Man sagt sonst immer, dass vier Augen mehr sähen als zwei. Vor vielen Jahren aber war’s einmal umgekehrt. Da kam ein Fremder auf die Alp Obersee und wollte in der Hütte nächtigen. Der Bauer und seine Frau arbeiteten noch an den Blanken drüben im Heu. Geduldig setzte sich der Fremde aufs Bänklein und wartete, dieweil er den beiden zuschaute.

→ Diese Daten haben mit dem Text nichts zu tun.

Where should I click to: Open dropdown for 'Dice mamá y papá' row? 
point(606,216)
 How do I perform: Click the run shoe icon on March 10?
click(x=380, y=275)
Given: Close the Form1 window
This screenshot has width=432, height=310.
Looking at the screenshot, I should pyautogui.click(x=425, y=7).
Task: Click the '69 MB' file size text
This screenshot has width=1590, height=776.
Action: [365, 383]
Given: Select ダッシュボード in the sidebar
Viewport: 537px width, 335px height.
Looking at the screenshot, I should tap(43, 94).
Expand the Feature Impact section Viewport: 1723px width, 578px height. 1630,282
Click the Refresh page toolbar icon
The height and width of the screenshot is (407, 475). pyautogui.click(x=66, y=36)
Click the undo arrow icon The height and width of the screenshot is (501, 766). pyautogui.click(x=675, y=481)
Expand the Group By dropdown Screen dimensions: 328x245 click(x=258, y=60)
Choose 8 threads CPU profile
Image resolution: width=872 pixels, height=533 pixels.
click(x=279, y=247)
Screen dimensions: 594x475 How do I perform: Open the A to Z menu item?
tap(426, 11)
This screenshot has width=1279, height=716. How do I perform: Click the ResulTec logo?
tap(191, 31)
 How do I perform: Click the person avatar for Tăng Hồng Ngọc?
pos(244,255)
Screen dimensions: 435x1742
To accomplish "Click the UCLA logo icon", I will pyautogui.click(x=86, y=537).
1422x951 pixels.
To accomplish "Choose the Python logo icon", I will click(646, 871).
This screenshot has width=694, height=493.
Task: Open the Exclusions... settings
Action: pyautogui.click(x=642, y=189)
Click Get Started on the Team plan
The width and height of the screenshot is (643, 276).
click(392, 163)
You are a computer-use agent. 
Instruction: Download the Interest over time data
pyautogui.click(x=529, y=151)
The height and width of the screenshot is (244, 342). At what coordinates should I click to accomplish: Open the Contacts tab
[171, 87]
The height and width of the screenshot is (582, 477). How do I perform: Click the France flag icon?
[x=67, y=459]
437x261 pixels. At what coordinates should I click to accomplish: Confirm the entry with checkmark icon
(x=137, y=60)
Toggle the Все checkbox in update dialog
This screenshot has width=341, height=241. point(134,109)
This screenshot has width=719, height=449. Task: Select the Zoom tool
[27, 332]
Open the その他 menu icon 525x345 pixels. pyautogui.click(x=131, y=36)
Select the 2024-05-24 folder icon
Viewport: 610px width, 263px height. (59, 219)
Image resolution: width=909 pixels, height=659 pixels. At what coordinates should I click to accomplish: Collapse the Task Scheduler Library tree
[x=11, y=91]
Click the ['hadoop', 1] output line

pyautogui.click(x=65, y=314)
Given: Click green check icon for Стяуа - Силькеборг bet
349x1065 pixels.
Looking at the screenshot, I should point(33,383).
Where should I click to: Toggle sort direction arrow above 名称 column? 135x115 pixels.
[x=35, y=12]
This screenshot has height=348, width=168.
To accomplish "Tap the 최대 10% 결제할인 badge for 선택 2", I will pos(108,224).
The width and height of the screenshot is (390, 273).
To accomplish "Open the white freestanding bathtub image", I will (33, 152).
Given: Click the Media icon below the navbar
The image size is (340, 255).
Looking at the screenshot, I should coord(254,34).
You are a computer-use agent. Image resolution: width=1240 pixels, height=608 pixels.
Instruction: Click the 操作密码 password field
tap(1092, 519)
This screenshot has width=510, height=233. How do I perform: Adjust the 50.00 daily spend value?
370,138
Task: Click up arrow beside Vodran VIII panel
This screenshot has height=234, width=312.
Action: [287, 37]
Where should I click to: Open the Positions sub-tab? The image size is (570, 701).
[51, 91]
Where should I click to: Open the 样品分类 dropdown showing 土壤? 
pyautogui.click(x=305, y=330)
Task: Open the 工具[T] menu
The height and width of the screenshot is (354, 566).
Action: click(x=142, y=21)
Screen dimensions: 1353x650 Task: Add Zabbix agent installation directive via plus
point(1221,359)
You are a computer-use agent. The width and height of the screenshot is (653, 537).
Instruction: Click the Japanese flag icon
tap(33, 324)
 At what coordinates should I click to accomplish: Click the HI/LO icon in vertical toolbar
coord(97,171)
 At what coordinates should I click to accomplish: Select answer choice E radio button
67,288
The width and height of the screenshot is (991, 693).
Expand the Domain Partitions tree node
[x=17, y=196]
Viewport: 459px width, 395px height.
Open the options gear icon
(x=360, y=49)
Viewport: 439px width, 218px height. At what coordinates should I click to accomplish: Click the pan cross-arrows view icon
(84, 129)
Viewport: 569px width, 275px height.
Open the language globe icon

Im gleichen Takt rechten sie nebeneinander an der steilen Halde, der Mann voraus, die Frau in derselben Mahde hintendrein. «Du liebe Zeit», dachte der Fremde, «wer wollte auch zum Heuen ein solches Gewand anziehen!» Die Bäuerin trug nämlich ein langes, weisses Lilachen, das aussah wie ein Totenhemd.
Als die beiden fertig waren, schulterte der Bauer den Rechen und wandte sich der Hütte zu. Die Frau aber war mit einem Male verschwunden, als hätte sie der Wind davongetragen. Den Fremden dünkte dies sonderbar. Er tat aber nicht dergleichen, sondern war froh, dass ihn der Bauer nicht weg wies. Am Morgen aber, als sie miteinander bei Milch und Ziger sassen, fing er sachte an: «Es ist doch für einen einsamen Bergbauern nichts Schöneres, als wenn ihm sein Weib bei der Arbeit behilflich sein kann, oder nicht?» - «Ja, schön wär’s», entgegnete der andere wehmütig, «aber meines liegt schon lange unter dem Boden.» Da erzählte ihm der Fremde, was er gestern gewahrt. Ob denn das nicht seine Frau gewesen sei? Der Bauer wusste aber von nichts und konnte es auch nicht begreifen. Da merkte der andere, dass etwas Besonderes an der Sache war, aber erst im Dorfe unten vernahm er, dass er den Geist der Oberseebäuerin gesehen hatte.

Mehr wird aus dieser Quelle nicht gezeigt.